Unfortunately, non-gender specific words contain bias and hence need some extra treatment. Below a list of common words that look pretty biased.

In [8]:
word_list = ['lipstick', 'driver', 'science', 'arts',
             'literature', 'warrior','doctor', 'librarian',
             'receptionist', 'technology',  'fashion', 'teacher',
             'engineer', 'pilot', 'computer', 'singer',
             'model', 'mechanic', 'babysitter']
for w in word_list:
    print (w, cosine_similarity(word_to_vec_map[w], gender))

lipstick 0.2769191625638267
driver -0.010681433817247916
science -0.06082906540929701
arts 0.008189312385880337
literature 0.06472504433459932
warrior -0.20920164641125288
doctor 0.11895289410935041
librarian 0.23302221769690296
receptionist 0.33077941750593737
technology -0.13193732447554302
fashion 0.03563894625772699
teacher 0.17920923431825664
engineer -0.0803928049452407
pilot 0.0010764498991916937
computer -0.10330358873850498
singer 0.1850051813649629
model 0.0343357596036095
mechanic -0.0035264430229621927
babysitter 0.2797785047879521


Again, positive similarities relates to women whislt negative similaties don't. It's shocking to see that `computer`, `technology` and `engineer` do not relate to women.
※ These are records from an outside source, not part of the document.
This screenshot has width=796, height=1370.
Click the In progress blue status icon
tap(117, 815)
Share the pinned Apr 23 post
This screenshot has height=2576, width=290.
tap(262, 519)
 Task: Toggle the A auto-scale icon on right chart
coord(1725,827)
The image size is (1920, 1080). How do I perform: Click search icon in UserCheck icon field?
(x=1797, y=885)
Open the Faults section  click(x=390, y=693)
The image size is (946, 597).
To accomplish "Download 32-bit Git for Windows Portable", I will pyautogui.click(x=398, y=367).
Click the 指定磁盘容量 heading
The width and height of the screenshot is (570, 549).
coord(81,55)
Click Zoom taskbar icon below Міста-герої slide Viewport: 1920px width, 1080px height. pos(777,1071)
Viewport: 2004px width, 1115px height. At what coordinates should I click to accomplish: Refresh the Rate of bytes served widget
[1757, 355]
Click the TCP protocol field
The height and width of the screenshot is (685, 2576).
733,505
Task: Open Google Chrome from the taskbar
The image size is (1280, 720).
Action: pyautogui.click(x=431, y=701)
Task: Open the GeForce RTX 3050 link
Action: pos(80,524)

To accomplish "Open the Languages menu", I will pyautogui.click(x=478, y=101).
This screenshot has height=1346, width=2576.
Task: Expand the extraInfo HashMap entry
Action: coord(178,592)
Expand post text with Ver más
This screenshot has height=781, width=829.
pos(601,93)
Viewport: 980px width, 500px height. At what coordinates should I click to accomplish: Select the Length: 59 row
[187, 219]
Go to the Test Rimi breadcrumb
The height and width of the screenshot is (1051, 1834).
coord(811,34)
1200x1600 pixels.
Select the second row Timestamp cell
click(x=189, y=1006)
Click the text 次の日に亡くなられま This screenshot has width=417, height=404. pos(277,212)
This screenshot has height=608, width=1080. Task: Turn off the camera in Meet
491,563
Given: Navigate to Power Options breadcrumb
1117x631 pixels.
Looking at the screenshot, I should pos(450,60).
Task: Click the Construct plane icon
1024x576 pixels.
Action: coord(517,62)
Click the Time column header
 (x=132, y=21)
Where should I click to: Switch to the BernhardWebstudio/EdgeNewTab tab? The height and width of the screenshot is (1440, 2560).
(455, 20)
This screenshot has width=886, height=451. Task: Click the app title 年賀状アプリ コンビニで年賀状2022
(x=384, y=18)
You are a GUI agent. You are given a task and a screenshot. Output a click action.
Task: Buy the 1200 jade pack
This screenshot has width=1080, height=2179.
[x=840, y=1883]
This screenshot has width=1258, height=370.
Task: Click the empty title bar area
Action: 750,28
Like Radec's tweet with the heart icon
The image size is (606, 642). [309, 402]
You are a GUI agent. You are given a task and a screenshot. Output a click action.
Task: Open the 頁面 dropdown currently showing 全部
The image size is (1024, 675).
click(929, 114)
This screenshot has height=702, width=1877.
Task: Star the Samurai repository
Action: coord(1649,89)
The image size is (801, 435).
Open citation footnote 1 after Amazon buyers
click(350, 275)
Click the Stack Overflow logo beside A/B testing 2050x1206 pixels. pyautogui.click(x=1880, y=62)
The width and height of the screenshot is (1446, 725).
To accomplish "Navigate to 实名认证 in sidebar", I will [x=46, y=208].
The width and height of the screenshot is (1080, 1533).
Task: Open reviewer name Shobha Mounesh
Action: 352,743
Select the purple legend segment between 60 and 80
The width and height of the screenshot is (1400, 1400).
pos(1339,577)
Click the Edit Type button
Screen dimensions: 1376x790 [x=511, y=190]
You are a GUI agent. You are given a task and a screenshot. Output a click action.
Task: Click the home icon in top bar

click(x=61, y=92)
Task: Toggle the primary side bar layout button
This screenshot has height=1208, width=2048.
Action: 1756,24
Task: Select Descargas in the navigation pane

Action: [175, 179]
### Neutralise bias for non-gender specific words

The formula below is used to compute the debiased version of a given vector representation.

\begin{align}
v^{bias\_component} = \frac{v \cdot gender}{\|gender\|_2^2}gender \\
\\
v^{debiased} = v - v^{bias\_component} \\
\end{align}

You can find the implementation of the `neutralise` formula below:

In [9]:
def neutralize(word, gender, word_to_vec_map):
    """
    Removes the bias of "word" by projecting it on the space orthogonal to the bias axis. 
    This function ensures that gender neutral words are zero in the gender subspace.
    
    Arguments:
        word -- string indicating the word to debias
        gender -- numpy-array of shape (50,), corresponding to the bias axis (such as gender)
        word_to_vec_map -- dictionary mapping words to their corresponding vectors.
    
    Returns:
        v_debiased -- neutralised word vector representation of the input "word"
    """
    
    v = word_to_vec_map[word]
    
    v_biascomponent = (np.dot(v, gender) / np.sqrt(np.sum(gender**2))**2) * gender
    v_debiased = v - v_biascomponent
    
    return v_debiased

In [10]:
w = "receptionist"
print("cosine similarity between " + w + " and gender, before neutralizing: ", cosine_similarity(word_to_vec_map["receptionist"], gender))

v_debiased = neutralize("receptionist", gender, word_to_vec_map)
print("cosine similarity between " + w + " and gender, after neutralizing: ", cosine_similarity(v_debiased, gender))

cosine similarity between receptionist and gender, before neutralizing:  0.33077941750593737
cosine similarity between receptionist and gender, after neutralizing:  -2.099120994400013e-17


The neutralised result is essentially 0, up to numerical roundof (on the order of  $10^{−17}$).